2015年12月19日
wondered if it were a dream
As I rose and dressed, I thought over what had happened, and wondered if it were a dream. I could not be certain of the reality till I had seen Mr. Rochester again, and heard him renew his words of love and promise.
While arranging my hair, I looked at my face in the glass, and felt it was no longer plain: there was hope in its aspect and life in its colour; and my eyes seemed as if they had beheld the fount of fruition, and borrowed beams from the lustrous ripple. I had often been unwilling to look at my master, because I feared he could not be pleased at my look; but I was sure I might lift my face to his now, and not cool his affection by its expression. I took a plain but clean and light summer dress from my drawer and put it on: it seemed no attire had ever so well become me, because none had I ever worn in so blissful a mood .

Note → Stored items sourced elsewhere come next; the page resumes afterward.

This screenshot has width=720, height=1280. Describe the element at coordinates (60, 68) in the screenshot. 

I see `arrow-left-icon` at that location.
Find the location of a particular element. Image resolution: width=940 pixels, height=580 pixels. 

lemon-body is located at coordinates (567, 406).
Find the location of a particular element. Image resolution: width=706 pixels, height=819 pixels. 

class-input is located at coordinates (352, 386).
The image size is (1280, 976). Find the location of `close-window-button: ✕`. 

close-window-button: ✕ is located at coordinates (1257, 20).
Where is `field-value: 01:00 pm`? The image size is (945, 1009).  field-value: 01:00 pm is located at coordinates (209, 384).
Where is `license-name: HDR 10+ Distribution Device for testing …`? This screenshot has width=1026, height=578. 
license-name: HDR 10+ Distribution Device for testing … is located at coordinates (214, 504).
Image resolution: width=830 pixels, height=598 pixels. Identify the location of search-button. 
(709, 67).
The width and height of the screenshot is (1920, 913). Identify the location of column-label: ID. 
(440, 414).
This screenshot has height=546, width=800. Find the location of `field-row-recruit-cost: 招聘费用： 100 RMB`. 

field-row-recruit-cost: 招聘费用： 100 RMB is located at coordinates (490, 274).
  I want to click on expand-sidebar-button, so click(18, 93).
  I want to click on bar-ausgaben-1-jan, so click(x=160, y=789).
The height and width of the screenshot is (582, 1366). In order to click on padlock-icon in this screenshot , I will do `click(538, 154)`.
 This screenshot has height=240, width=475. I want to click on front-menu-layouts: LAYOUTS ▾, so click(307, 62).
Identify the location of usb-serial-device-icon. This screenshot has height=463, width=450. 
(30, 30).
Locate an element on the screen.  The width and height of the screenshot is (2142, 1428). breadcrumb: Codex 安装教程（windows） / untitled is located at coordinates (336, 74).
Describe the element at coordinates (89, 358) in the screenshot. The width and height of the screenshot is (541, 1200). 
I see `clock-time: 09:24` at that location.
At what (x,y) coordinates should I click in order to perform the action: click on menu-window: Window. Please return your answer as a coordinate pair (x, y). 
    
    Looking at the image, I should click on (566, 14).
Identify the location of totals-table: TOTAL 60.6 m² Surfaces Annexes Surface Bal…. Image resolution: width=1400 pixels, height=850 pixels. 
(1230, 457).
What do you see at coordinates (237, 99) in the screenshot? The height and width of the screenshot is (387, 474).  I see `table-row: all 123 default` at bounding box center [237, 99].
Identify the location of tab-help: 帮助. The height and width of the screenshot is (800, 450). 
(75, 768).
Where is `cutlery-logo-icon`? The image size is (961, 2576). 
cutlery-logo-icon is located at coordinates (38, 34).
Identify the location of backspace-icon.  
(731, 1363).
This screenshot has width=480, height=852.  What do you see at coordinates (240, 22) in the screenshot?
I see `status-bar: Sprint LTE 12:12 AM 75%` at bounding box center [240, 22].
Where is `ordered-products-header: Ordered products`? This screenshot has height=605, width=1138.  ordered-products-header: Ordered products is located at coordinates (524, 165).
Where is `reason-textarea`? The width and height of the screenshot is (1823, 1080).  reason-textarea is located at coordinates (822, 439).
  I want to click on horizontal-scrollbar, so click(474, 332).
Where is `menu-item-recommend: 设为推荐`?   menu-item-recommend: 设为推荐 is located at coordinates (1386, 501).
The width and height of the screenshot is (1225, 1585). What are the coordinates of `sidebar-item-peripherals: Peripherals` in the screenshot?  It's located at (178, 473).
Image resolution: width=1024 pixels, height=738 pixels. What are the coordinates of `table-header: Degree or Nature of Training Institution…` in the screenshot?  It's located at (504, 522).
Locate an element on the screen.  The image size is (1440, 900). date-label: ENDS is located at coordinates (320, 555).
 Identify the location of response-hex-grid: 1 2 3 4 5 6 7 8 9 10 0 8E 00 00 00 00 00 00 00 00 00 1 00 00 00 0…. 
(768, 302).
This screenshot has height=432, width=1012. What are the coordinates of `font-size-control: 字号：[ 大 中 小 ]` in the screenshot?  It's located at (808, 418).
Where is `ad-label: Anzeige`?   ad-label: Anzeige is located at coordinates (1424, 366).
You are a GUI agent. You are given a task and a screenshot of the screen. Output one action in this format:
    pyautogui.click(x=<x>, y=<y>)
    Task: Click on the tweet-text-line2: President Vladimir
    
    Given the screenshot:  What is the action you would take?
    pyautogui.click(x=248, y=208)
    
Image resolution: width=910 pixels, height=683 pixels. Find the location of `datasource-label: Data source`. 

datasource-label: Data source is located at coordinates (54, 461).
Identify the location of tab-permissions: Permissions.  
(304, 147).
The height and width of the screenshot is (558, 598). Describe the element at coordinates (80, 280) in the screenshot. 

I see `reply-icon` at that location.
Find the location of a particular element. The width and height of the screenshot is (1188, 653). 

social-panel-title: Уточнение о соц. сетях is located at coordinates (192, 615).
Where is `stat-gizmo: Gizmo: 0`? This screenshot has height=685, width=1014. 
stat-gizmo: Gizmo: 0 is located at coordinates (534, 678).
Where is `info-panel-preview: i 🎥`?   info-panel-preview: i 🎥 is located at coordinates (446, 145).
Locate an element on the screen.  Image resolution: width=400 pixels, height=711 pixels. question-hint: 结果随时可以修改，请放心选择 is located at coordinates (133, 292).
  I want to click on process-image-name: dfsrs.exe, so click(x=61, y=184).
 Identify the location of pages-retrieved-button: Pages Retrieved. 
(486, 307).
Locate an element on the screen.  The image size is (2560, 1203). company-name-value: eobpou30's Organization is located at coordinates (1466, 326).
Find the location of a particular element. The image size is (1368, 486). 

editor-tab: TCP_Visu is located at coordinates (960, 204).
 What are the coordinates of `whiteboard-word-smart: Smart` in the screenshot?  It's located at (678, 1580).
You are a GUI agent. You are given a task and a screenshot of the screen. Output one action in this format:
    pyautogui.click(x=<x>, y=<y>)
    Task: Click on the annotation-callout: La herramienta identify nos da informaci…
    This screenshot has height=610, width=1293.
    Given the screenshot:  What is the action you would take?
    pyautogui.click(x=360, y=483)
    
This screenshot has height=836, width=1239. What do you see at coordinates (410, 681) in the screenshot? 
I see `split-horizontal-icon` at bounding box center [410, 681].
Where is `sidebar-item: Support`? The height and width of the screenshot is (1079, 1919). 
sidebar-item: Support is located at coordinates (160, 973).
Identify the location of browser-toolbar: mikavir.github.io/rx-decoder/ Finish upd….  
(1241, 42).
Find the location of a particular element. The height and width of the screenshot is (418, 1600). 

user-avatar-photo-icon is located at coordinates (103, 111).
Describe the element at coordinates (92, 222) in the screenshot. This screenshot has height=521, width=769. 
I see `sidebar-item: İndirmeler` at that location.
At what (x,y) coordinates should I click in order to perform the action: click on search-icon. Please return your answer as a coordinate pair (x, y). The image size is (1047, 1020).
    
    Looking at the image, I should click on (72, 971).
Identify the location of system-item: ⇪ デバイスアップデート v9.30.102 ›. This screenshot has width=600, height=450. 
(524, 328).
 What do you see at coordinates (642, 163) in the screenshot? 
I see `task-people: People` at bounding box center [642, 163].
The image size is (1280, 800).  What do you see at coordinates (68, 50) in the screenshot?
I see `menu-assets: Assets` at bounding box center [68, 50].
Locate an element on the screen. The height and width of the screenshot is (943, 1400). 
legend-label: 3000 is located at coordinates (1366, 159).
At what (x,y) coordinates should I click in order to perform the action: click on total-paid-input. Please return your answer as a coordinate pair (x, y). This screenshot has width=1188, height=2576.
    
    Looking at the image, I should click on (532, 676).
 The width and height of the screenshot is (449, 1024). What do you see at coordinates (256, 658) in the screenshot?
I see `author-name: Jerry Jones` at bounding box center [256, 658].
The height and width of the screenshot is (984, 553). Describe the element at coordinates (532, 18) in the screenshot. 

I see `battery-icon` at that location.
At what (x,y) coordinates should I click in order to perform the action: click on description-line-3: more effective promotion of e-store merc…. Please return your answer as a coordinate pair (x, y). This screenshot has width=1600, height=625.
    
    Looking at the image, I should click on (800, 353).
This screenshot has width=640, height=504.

I was not surprised, when I ran down into the hall, to see that a brilliant June morning had succeeded to the tempest of the night; and to feel, through the open glass door, the breathing of a fresh and fragrant breeze. Nature must be gladsome when I was so happy. A beggar-woman and her little boy -- pale, ragged objects both -- were coming up the walk, and I ran down and gave them all the money I happened to have in my purse -- some three or four shillings: good or bad. The rooks cawed, and blither birds sang; but nothing was so merry or so musical as my own rejoicing heart.
Mrs. Fairfax surprised me by looking out of the window with a sad countenance, and saying gravely -- Miss Eyre, will you come to breakfast? During the meal she was quiet and cool: but I could not undeceive her then. I must wait for my master to give explanations; and so must she. I ate what I could, and then I hastened upstairs. I met Adele leaving the schoolroom reenex cps.
It can never be, sir; it does not sound likely. Human beings never enjoy complete happiness in this world. I was not born for a different destiny to the rest of my species: to imagine such a lot befalling me is a fairy tale -- a day-dream.
Which I can and will realise. I shall begin to-day. This morning I wrote to my banker in London to send me certain jewels he has in his keeping, -- heirlooms for the ladies of Thornfield. In a day or two I hope to pour them into your lap: for every privilege, every attention shall be yours that I would accord a peer's daughter, if about to marry her hong kong company formation.